Konstantinos Drossos, Maximos Kaliakatsos-Papakostas, Andreas Floros, and Tuomas Virtanen, “On the Impact of the Semantic Content of Sound Events in Emotion Elicitation,” Journal of Audio Engineering Society, Vol. 64, No. 7/8, pp. 525–532, 2016
Sound events are proven to have an impact on the emotions of the listener. Recent works on the field of emotion recognition from sound events show, on one hand, the possibility of automatic emotional information retrieval from sound events and, on the other hand, the need for deeper understanding of the significance of the sound events’ semantic content on listener’s affective state. In this work we present a first, to the best of authors’ knowledge, investigation of the relation between the semantic similarity of the sound events and the elicited emotion. For that cause we use two emotionally annotated sound datasets and the Wu-Palmer semantic similarity measure according to WordNet. Results indicate that the semantic content seems to have a limited role in the conformation of the listener’s affective states. On the contrary, when the semantic content is matched to specific areas in the Arousal-Valence space or also the source’s spatial position is taken into account, it is exhibited that the importance of the semantic content effect is higher, especially for the cases with medium to low valence and medium to high arousal or when the sound source is at the lateral positions of the listener’s head, respectively.
Stylianos Ioannis Mimilakis, Konstantinos Drossos, Tuomas Virtanen, and Gerald Schuller, “Deep Neural Networks for Dynamic Range Compression in Mastering Applications”, in proceedings of the 140th Audio Engineering Society (AES) Convention, Jul. 4–7, Paris, France, 2016
The process of audio mastering often, if not always, includes various audio signal processing techniques such as frequency equalization and dynamic range compression. With respect to the genre and style of the audio content, the parameters of these techniques are controlled by a mastering engineer, in order to process the original audio material.
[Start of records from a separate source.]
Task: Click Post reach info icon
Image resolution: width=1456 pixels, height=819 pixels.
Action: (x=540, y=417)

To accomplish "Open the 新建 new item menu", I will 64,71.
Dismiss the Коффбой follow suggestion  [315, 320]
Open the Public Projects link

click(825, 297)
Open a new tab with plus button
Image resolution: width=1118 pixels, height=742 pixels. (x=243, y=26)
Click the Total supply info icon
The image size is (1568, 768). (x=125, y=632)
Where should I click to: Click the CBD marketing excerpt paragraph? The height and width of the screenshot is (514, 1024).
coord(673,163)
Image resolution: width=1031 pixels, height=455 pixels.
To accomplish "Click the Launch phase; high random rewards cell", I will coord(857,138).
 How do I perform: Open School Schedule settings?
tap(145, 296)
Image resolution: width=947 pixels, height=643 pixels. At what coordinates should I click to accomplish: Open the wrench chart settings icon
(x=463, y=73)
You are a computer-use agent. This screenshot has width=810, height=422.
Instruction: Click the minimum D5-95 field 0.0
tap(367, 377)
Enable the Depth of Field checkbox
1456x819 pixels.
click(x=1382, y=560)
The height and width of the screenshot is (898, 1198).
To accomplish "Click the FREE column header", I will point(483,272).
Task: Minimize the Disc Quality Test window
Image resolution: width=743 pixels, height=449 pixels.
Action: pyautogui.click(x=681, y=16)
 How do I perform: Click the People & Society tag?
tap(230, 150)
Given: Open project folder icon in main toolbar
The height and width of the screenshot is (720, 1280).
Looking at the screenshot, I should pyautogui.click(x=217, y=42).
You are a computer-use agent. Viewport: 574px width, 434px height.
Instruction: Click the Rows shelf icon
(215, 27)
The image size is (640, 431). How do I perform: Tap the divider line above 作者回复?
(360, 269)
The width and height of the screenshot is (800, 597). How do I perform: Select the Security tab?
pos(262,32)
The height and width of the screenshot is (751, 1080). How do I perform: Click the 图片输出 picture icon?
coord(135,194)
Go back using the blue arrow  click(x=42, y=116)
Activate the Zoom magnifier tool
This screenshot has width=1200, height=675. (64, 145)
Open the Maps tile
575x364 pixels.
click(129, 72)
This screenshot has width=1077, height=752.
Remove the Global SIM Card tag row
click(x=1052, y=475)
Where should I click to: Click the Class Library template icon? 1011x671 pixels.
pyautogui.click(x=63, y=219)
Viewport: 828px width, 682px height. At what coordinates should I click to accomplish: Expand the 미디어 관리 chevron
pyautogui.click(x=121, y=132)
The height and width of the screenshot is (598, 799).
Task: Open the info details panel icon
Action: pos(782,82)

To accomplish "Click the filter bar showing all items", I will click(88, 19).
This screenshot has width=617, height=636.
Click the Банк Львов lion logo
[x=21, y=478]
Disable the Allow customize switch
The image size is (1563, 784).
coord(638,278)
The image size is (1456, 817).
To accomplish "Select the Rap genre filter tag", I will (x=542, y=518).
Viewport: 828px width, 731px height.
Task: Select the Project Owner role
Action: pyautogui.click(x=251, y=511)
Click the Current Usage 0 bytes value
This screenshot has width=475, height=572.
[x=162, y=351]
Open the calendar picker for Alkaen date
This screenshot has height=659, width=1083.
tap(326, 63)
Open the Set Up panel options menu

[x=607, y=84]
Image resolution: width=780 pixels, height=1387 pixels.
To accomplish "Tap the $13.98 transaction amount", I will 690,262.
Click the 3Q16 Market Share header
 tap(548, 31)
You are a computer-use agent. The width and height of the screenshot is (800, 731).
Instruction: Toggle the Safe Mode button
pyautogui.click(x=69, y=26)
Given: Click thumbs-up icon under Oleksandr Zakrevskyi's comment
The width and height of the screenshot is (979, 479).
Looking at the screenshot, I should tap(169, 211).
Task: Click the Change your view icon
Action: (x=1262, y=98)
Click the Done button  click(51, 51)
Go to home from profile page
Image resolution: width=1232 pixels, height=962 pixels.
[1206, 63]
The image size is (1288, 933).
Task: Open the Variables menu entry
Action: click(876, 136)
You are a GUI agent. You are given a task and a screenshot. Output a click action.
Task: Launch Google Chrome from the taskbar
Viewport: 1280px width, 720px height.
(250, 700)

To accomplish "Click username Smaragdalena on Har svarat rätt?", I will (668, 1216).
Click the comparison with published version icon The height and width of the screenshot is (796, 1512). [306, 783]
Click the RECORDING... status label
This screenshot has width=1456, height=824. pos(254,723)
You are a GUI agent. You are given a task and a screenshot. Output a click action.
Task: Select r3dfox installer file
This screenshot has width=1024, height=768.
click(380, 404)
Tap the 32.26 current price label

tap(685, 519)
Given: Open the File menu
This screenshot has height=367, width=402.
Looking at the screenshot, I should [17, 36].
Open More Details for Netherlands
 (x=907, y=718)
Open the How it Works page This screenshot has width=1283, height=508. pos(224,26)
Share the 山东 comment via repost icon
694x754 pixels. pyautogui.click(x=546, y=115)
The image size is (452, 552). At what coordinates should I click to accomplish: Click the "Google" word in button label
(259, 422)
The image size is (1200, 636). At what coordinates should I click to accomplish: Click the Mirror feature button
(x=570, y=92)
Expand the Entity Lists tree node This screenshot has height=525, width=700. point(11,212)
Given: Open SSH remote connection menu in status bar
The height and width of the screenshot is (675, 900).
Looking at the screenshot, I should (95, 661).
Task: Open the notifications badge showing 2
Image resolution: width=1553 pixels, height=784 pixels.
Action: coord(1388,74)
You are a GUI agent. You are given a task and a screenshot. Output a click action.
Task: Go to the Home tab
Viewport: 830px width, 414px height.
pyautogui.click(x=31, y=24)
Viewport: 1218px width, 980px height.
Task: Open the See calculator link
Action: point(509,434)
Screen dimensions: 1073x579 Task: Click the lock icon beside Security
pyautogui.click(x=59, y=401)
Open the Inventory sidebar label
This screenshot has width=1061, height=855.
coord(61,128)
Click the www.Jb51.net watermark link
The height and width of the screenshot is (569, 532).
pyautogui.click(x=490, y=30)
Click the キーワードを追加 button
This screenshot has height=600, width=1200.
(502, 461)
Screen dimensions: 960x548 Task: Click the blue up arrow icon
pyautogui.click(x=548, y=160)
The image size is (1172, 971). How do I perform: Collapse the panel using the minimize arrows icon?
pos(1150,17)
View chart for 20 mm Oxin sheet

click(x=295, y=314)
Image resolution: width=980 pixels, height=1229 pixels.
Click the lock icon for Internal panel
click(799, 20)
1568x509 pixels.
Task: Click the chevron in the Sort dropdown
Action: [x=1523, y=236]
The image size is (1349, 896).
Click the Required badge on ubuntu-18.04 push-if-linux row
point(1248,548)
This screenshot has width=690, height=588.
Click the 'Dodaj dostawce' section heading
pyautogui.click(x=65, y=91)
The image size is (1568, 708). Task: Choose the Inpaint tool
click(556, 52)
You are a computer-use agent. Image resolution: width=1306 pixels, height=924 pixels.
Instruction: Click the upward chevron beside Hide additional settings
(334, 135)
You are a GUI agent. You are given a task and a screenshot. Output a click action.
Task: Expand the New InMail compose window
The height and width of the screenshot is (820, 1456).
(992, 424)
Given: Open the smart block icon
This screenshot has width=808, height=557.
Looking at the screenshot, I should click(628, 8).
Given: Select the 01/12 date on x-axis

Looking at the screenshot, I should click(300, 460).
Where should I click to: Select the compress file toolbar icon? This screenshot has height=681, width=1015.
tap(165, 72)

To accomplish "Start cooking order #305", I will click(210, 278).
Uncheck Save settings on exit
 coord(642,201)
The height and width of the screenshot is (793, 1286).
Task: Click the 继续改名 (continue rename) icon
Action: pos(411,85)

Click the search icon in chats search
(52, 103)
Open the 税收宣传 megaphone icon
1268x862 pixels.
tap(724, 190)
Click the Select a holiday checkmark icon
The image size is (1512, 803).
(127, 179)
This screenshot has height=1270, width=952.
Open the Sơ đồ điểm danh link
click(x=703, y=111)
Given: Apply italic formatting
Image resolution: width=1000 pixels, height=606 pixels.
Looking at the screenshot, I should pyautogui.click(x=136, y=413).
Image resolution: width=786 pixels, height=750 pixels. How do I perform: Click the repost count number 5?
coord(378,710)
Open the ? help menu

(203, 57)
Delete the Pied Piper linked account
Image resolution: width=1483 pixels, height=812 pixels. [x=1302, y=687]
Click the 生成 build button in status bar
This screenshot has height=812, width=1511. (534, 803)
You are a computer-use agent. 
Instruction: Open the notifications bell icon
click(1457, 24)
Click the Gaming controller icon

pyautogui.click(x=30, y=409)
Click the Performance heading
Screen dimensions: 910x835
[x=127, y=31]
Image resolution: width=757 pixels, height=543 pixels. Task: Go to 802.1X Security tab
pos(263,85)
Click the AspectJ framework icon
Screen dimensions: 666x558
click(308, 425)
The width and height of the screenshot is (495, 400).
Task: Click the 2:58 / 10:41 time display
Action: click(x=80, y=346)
This operation relies on musical and perceptually pleasing facets of the perceived acoustic characteristics, transmitted from the audio material under the mastering process. Modeling such dynamic operations, which involve adaptation regarding the audio content, becomes vital in automated applications since it significantly affects the overall performance. In this work we present a system capable of modelling such behavior focusing on the automatic dynamic range compression. It predicts frequency coefficients that allow the dynamic range compression, via a trained deep neural network, and applies them to unmastered audio signal served as input. Both dynamic range compression and the prediction of the corresponding frequency coefficients take place inside the time-frequency domain, using magnitude spectra acquired from a critical band filter bank, similar to humans’ peripheral auditory system. Results from conducted listening tests, incorporating professional music producers and audio mastering engineers, demonstrate on average an equivalent performance compared to professionally mastered audio content. Improvements were also observed when compared to relevant and commercial software.
Konstantinos Drossos, Maximos Kaliakatsos-Papakostas, and Andreas Floros, “Affective Audio Synthesis for Sound Experience Enhancement”, Experimental Multimedia Systems for Interactivity and Strategic Inovation, I. Deliyannis, P. Kostagiolas (Eds), IGI-Global, 2016
With the advances of technology, multimedia tend to be a recurring and prominent component in almost all forms of communication. Although their content spans in various categories, there are two protuberant channels that are used for information conveyance, i.e. audio and visual. The former can transfer numerous content, ranging from low-level characteristics (e.g. spatial location of source and type of sound producing mechanism) to high and contextual (e.g. emotion). Additionally, recent results of published works depict the possibility for automated synthesis of sounds, e.g. music and sound events. Based on the above, in this chapter the authors propose the integration of emotion recognition from sound with automated synthesis techniques. Such a task will enhance, on one hand, the process of computer driven creation of sound content by adding an anthropocentric factor (i.e. emotion) and, on the other, the experience of the multimedia user by offering an extra constituent that will intensify the immersion and the overall user experience level.